With any luck, it will not be me who will be repsonsible for the most spectacularly bizarre non sequitur of the night. When I am seated in my chair at town meeting, I live in fear that some unstoppable force will compel me to stand up and say something … not germane. It’s sort of like that nightmare where you walk into a high school math class during finals completely naked. There is nothing more humiliating at town meeting than offering an observation that is not germane.
On the other hand, you can be absolutely certain that I won’t be the one offering sage (or even germane) insights into backhoes, bridges, school budgets, or any of the other items in the town warning. For a guy who spends a lot of time speaking in public, I am way too terrified in town meeting to ever open my mouth.
It was over two decades ago when I attended my first town meeting in Vermont. I was in my mid-twenties then, a new kid in town who had just moved to Lincoln from Brooklyn, and I couldn’t have told you the difference between a schoolteacher and a grader. I think I thought they were one in the same. Maybe the graders were teaching assistants who worked for the teachers. Nope. I also remember thinking that anyone who was willing to be a member of the school board should be canonized, because it seemed that the only people ever asked tougher questions had probably been hoping to wind up a Supreme Court Justice.

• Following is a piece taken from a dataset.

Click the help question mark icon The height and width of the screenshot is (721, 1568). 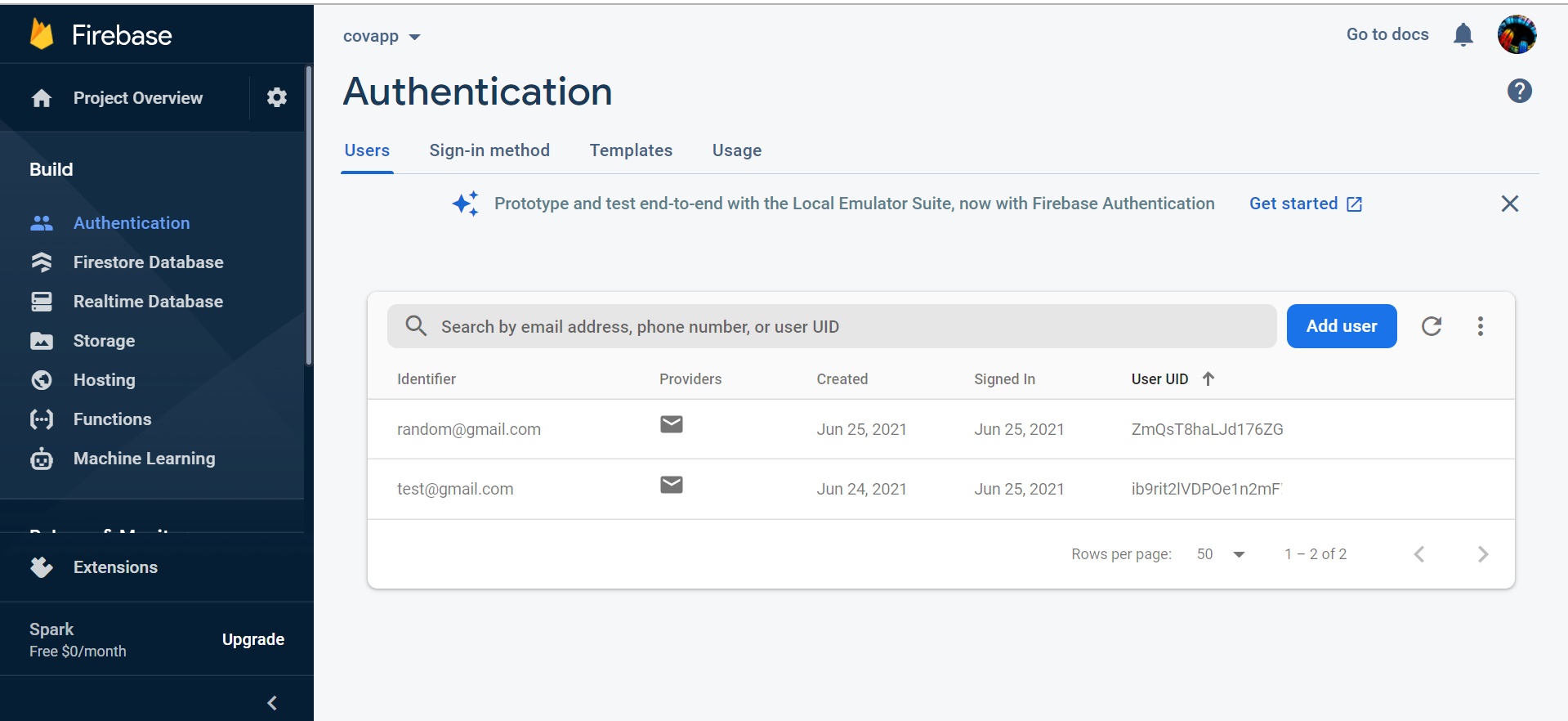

But that’s precisely what makes town meeting matter and why I honestly don’t believe the tradition is going to disappear anytime soon: Public accountability. All of the town leaders and most of the town voters do their homework prior to the big day (or night) because everyone is watching.
Consequently, I haven’t worried about the future of the town meeting over the last decade and a half when people have written its obituary. For years we have wondered whether increased state government combined with the demise of the isolated village the reality that most people now are likely to commute to work somewhere beyond the boundaries of (pick one) Wolcott or Tunbridge or Lincoln have conspired to make town meeting a quaint anachronism. But the reality is that in a place like Lincoln, town meeting still compels us as a community to make informed decision about how we are going to spend a sizable amount of our money. It demands that we think about issues as disparate as how many educators we have in our elementary school to what kind of trucks we want for our town. To wit: A fair amount of Lincoln’s town meeting will be spent debating whether we want to buy a single axle truck with plow, wing, and sander ($130,000) or a tandem dump truck with plow, wing, and sander ($163,000). Trust me: I have NOTHING germane to add to that discussion. But I will listen and learn.
As a culture, Vermonters like both the aura of answerability that surrounds town meeting and the reality that if someone at the front of the room is ill-prepared, the meeting can deteriorate fast into blood sport.
The select board and the school board work diligently beforehand to be able to address whatever questions arise at the meeting, if only as a matter of survival.
And when we act like grownups and govern ourselves, it’s all good even if, in the end, it’s not all germane.